A film adaptation in 1933 won three Academy Awards, including "Best Picture". C. A. Lejeune called it "the best British film that has ever been made", and expressed exasperation that British studios had not taken the play up, instead allowing it to go to Hollywood. (Note: "Why must a couple of dozen British artists go half across the world to make a film of British life under a British director from a play by a British dramatist?") Cavalcade was adapted for BBC radio by Val Gielgud and Felix Felton and broadcast three times in 1936. A 1970s television series, Upstairs, Downstairs, was to some extent based on the play.

==Reception==
Opening just before the British General Election, the play's strongly patriotic themes were credited by the Conservative Party for helping them secure a large percentage of the middle class votes, despite the fact Coward had conceived the project a full year before the election was held, and strenuously denied having any thought of influencing its outcome. (Note: "I was … congratulated upon my uncanny shrewdness in slapping on a strong patriotic play two weeks before a General Election, which was bound to result in a sweeping Conservative majority. (Here I must regretfully admit that during rehearsals I was so very much occupied in the theatre and, as usual, so bleakly uninterested in politics that I had not the remotest idea, until a few days before production, that there was going to be an election at all!

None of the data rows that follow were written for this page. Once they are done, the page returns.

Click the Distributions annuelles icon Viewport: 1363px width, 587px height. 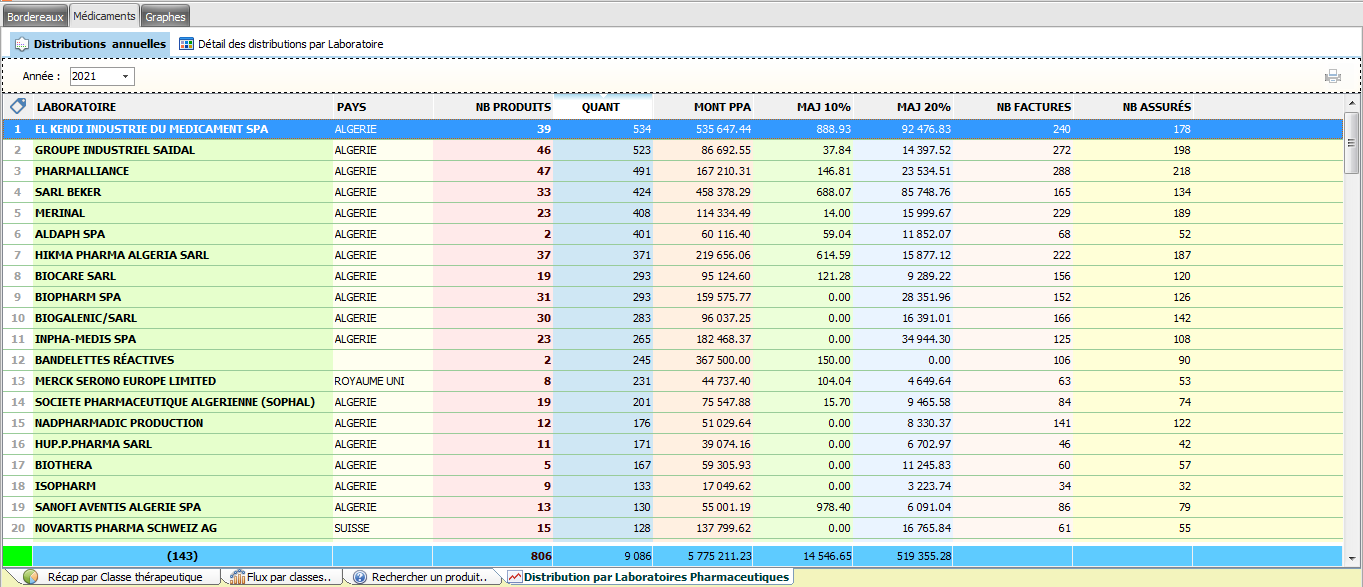21,44
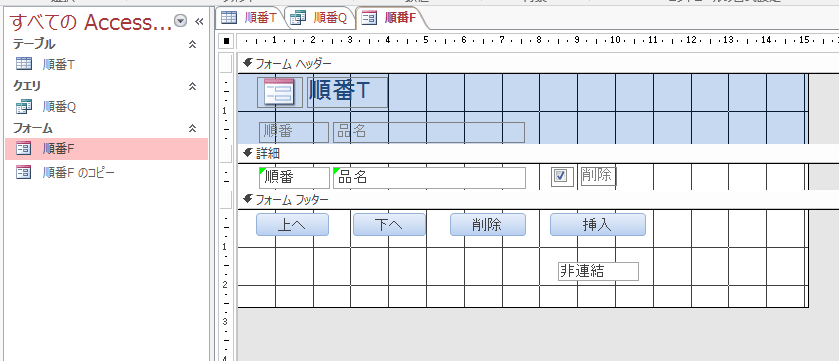The height and width of the screenshot is (361, 839).
Task: Collapse the フォーム group
Action: coord(193,128)
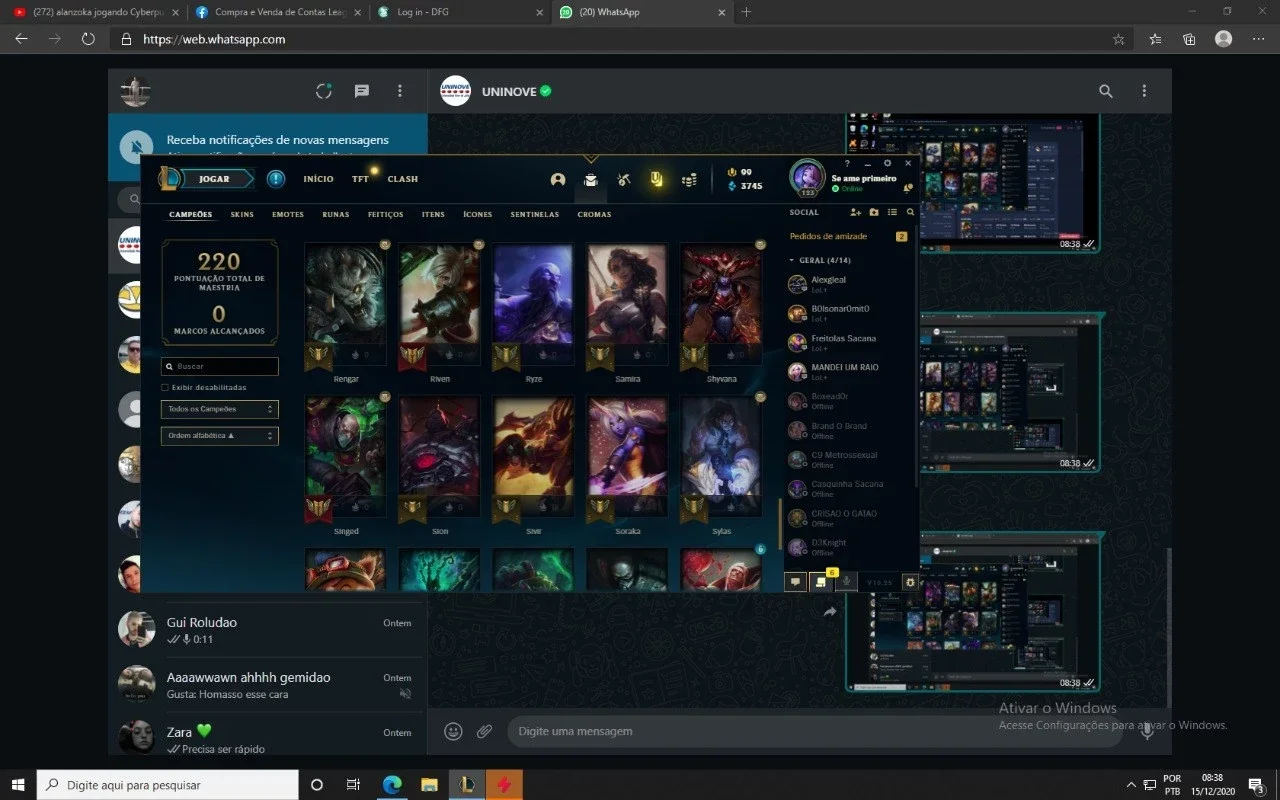Click the WhatsApp new chat icon
This screenshot has width=1280, height=800.
pos(362,91)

However, there was, and its effect on the box office was considerable.)") King George V and Queen Mary attended the performance on election night and received Coward in the Royal Box during the second interval.
In The Daily Mail for 1 November 1931, Alan Parsons wrote:

When the curtain fell last night at Drury Lane on Mr Noel Coward's Cavalcade, there was an ovation such as I have not heard in very many years' playgoing. Mr Coward, after returning thanks to all concerned, said: "After all, it is a pretty exciting thing in these days to be English". And therein lies the whole secret of Cavalcade—it is a magnificent play in which the note of national pride pervading every scene and every sentence must make each one of us face the future with courage and high hopes.

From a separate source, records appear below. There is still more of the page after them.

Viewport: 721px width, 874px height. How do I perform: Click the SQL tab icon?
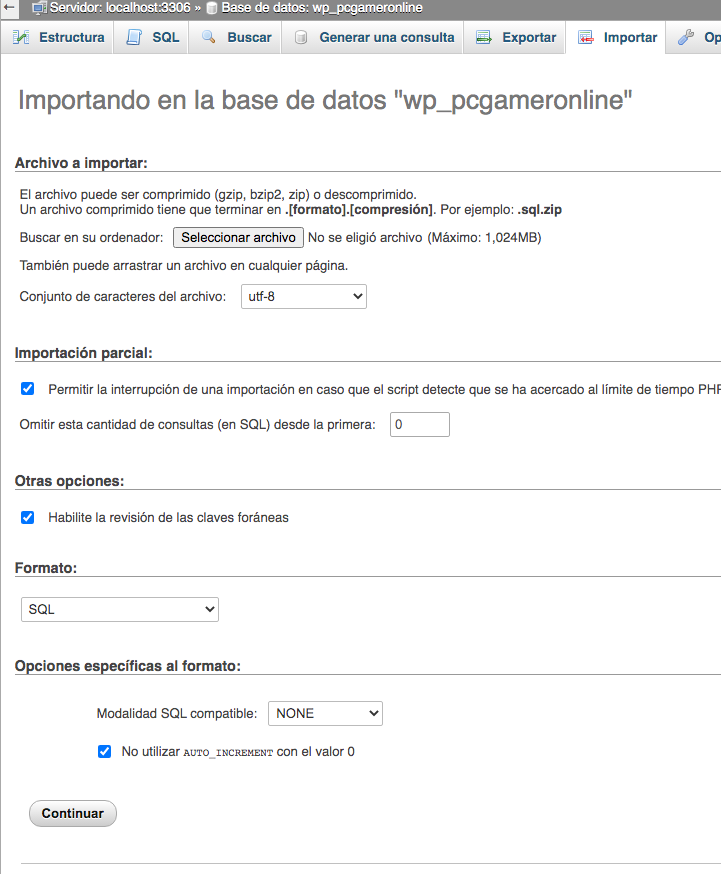click(134, 38)
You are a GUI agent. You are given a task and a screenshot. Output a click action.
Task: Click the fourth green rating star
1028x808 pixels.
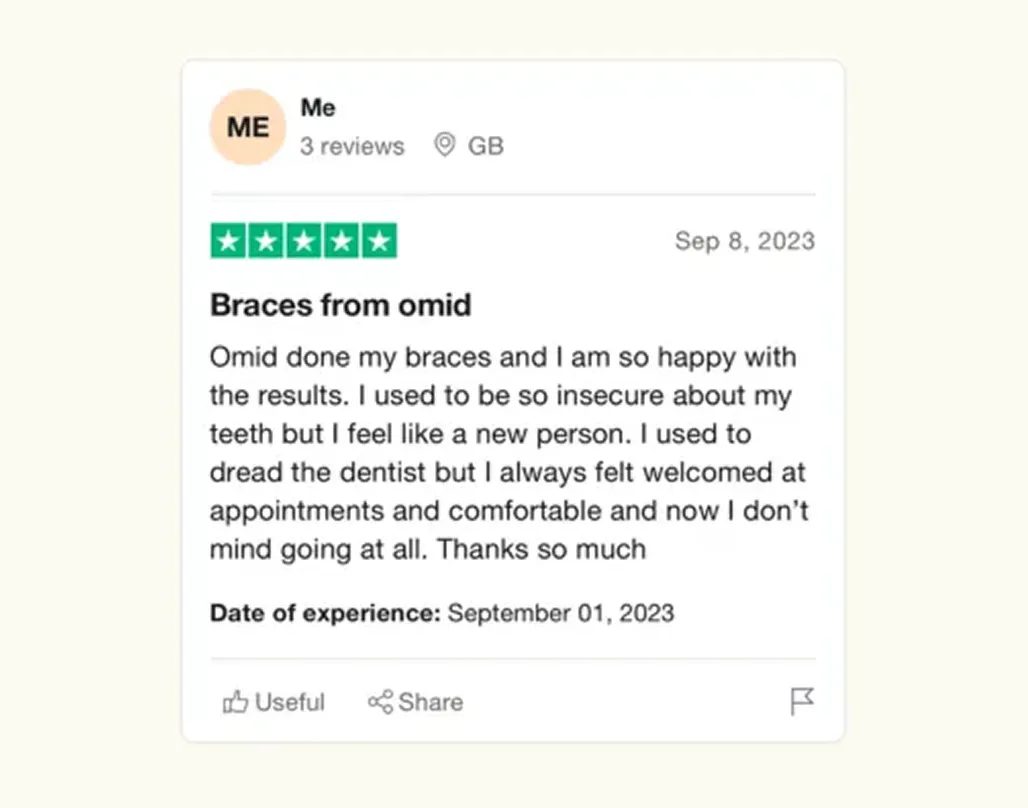[342, 241]
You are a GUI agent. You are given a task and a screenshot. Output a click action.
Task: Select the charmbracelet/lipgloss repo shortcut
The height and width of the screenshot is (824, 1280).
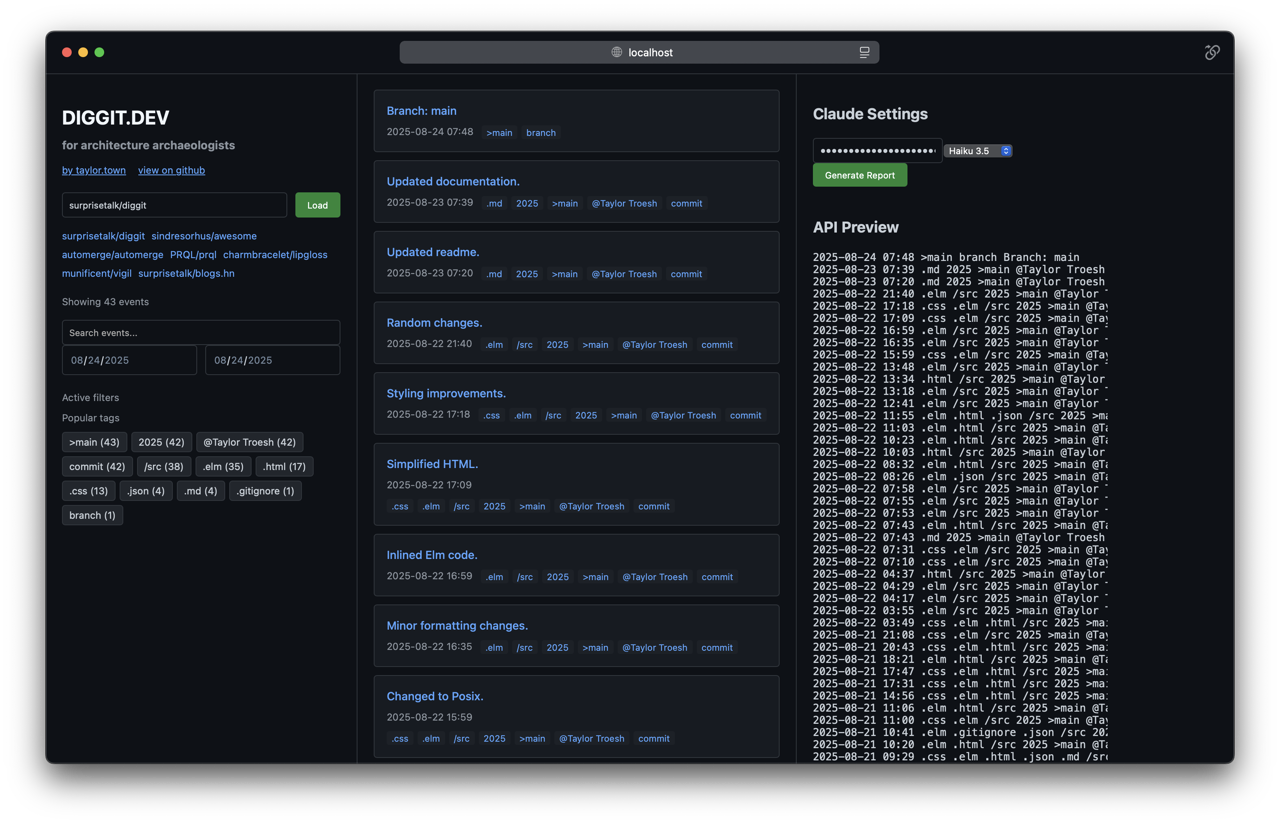(275, 254)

Reviewing the 1999 revival, Michael Billington wrote that it displayed the contradictory elements in Coward's writings, a show "traditionally seen as a patriotic pageant about the first 30 years of the century" but strongly anti-militaristic and portraying "the anger that bubbles away among the working class". He concluded, "Cavalcade is actually about the way the high hopes at the start of the century have turned to senseless slaughter and hectic hedonism".

==Music==
A record with the title Cavalcade Suite was made by the New Mayfair Orchestra. It contained a selection of the contemporary songs used in Cavalcade, introduced by Coward. At the end he speaks the toast to England from the play. (HMV C2289)

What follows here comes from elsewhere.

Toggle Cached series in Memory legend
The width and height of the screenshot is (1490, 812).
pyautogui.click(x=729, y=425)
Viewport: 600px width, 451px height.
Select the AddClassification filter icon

Coward himself recorded "Lover of My Dreams" (the Mirabelle Waltz Song), with, on the reverse, "Twentieth Century Blues", played by the New Mayfair Novelty Orchestra, with vocal by an unnamed singer identified by Mander and Mitchenson as Al Bowlly. (HMV B4001)

Cavalcade—Vocal Medley: On this Coward sings "Soldiers of the Queen", "Goodbye, Dolly", "Lover of My Dreams", "I do Like to be Beside the Seside", "Goodbye, My Bluebell", "Alexander's Ragtime Band", "Everybody's Doing It", "Let's All Go Down the Strand", "If You were the Only Girl", "Take Me Back to Dear Old Blighty", "There's a Long, Long Trail", "Keep the Home Fires Burning", and "Twentieth Century Blues". (HMV C2431).

Coward later recorded "Twentieth Century Blues" on the LP album "Noël Coward in New York", with an orchestra conducted by Peter Matz. (Columbia ML 5163)

==Notes, references and sources==
===Sources===
- Coward, Noël (1992). "Autobiography"
- Herbert, Ian (1977). "Who's Who in the Theatre"
- Kinn, Gail (2008). "The Academy Awards: The Complete Unofficial History"
- Lesley, Cole (1976). "The Life of Noël Coward"
- Mander, Raymond (1957). "Theatrical Companion to Coward"
- Macpherson, Ben (2018). "Cultural Identity in British Musical Theatre, 1890–1939"
- Morley, Sheridan (1974). "A Talent to Amuse: A Biography of Noël Coward"
- Morley, Sheridan (1999). "Noël Coward: Plays 3"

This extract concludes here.